▸ **Task goal**:
Beginning with the line that contains "Claim 12% Off (800, 1390)", reproduce every line through the end of the records below exactly, and leave the pictures out.

▸ **Extracted records**:

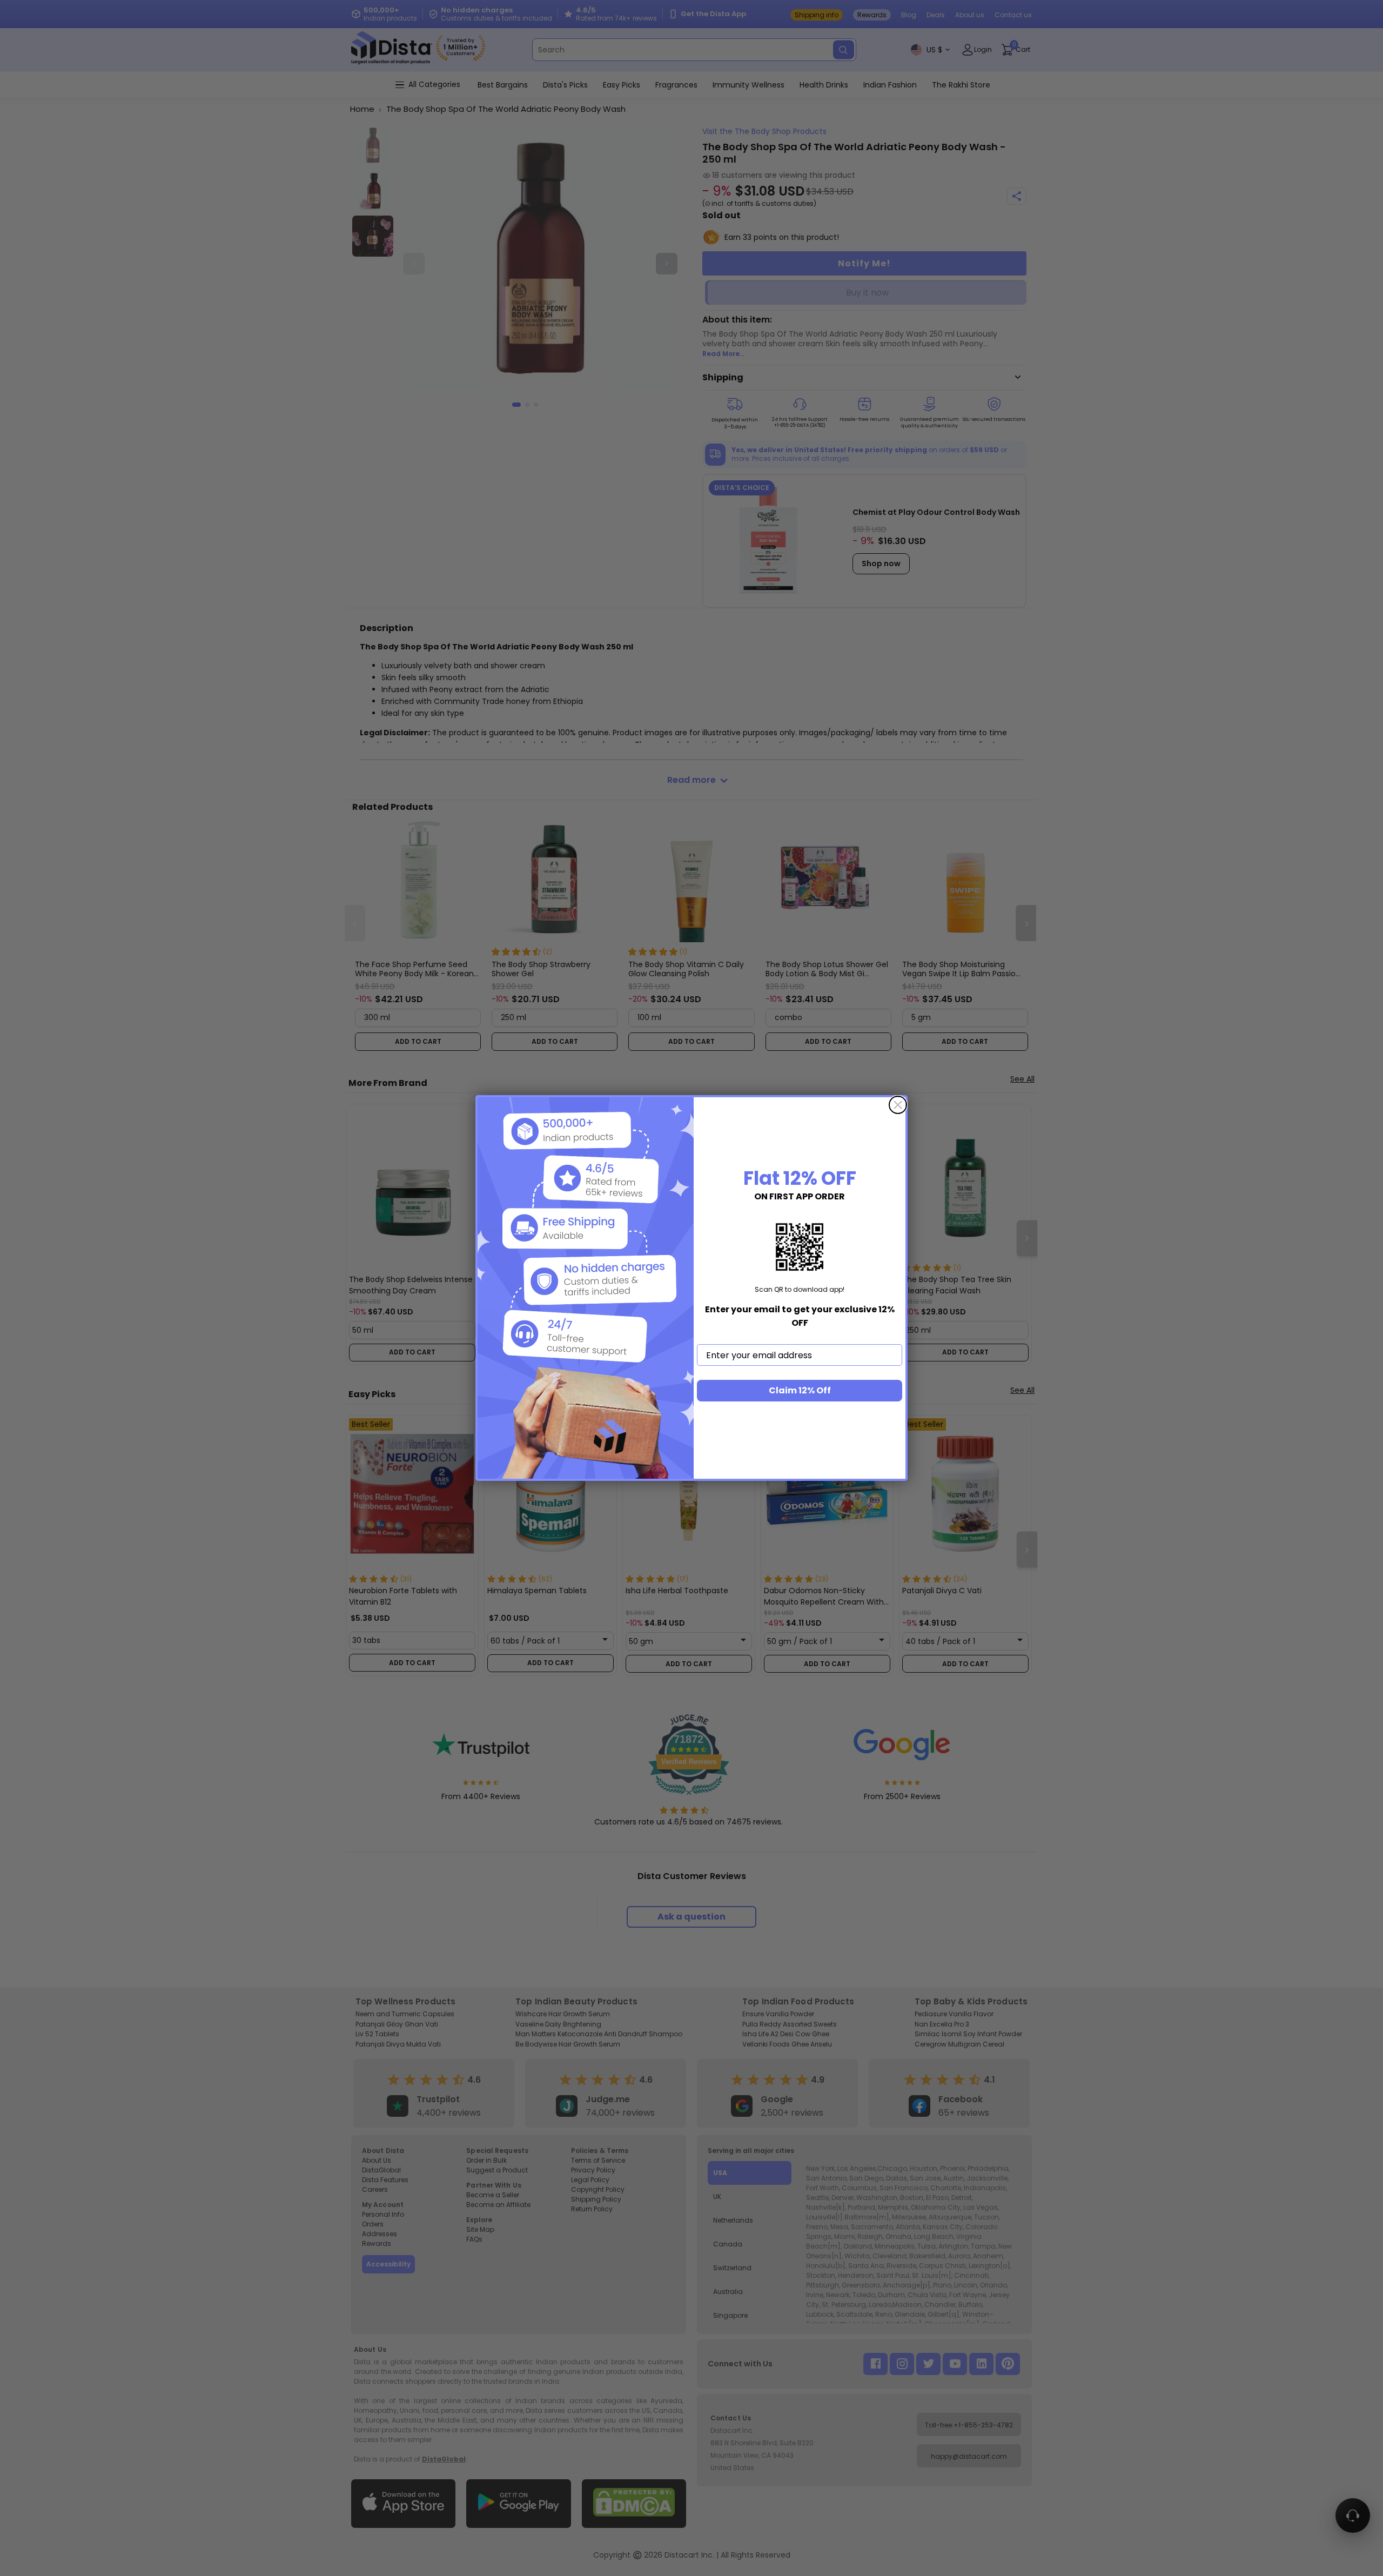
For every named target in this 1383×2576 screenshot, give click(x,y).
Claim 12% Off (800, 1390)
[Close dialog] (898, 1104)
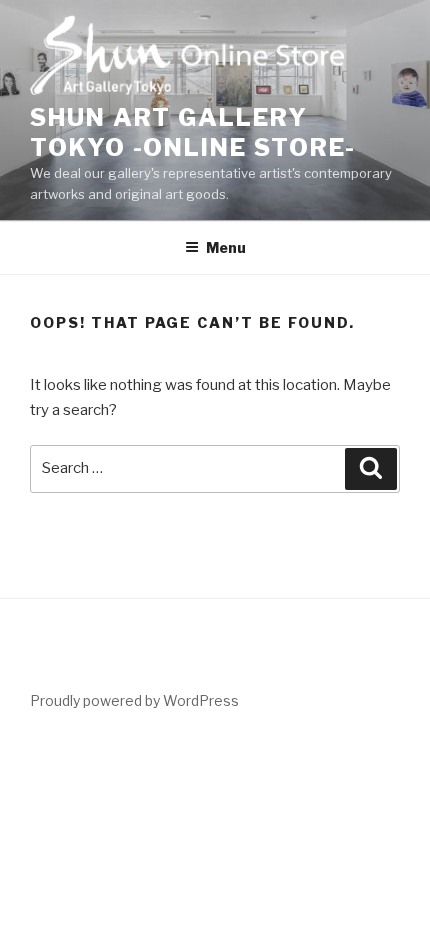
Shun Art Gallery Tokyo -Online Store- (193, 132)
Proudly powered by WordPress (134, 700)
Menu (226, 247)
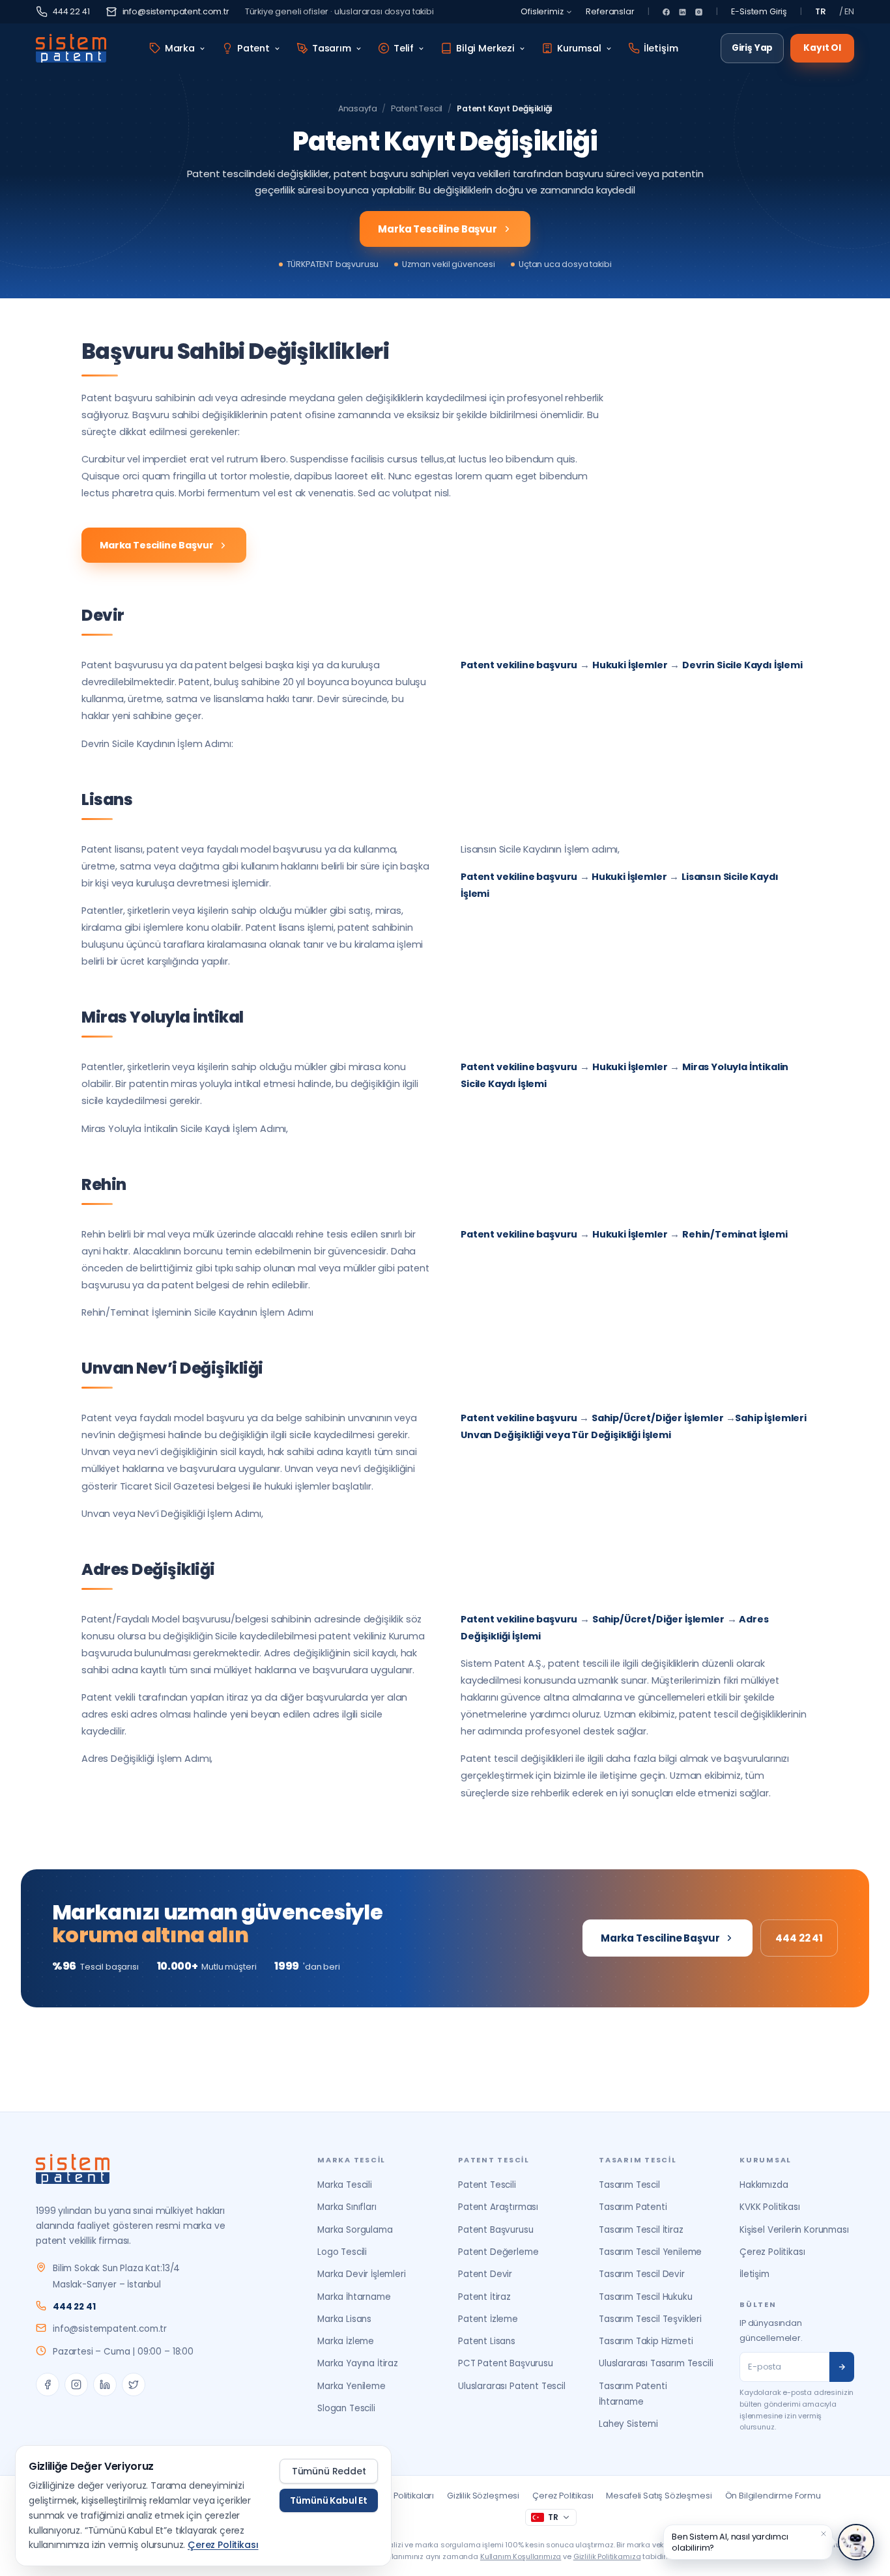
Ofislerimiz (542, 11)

▸ **Result below**:
Claim 12% Off (800, 1390)
[Close dialog] (898, 1104)
Shun Art Gallery Tokyo -Online Store- (193, 132)
Proudly powered by WordPress (134, 700)
Menu (226, 247)
Ofislerimiz (542, 11)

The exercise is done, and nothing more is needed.